* DATA LISTING:
□ □ □

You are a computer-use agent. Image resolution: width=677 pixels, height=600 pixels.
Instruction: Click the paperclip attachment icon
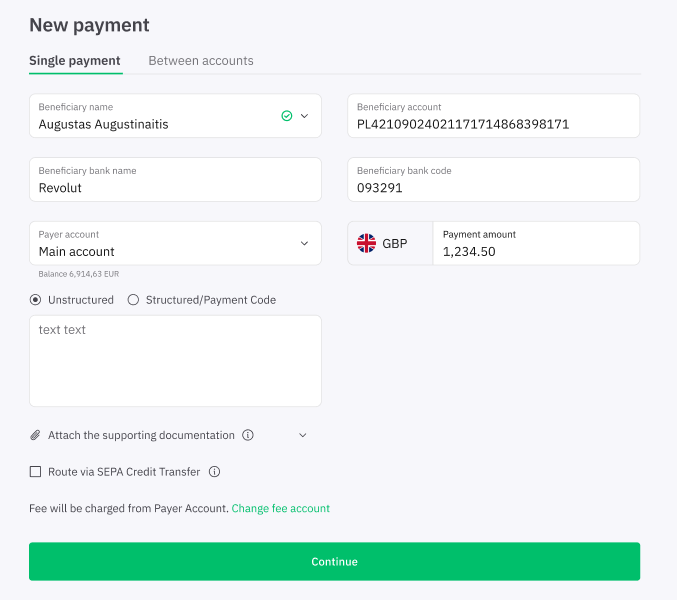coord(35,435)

□ □ □

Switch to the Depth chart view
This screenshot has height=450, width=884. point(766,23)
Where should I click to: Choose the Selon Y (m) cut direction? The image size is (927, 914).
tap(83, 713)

□ □ □

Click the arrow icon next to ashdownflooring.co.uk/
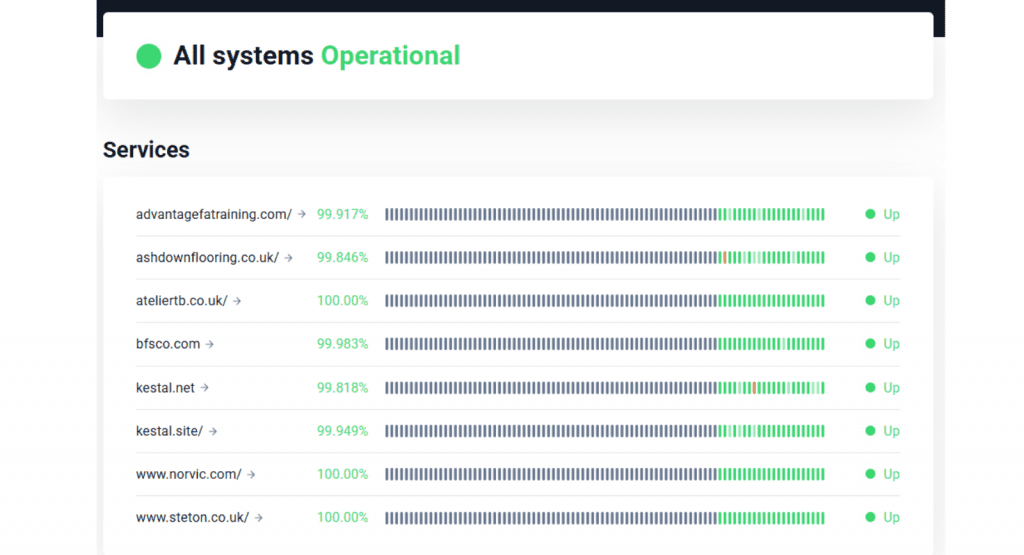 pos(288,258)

□ □ □

* WORK TO DO: Rescale the part that opens with the line containing "Where should I" and closes with the line containing "tap(83, 713)", both included, and write out only those lines with the requests unchanged. Multiply every coordinate in the answers by 1.5 and round to whole numbers, with halves rounded up.

* PROBLEM SOLUTION:
Where should I click to: Choose the Selon Y (m) cut direction? The image size is (927, 914).
tap(125, 1070)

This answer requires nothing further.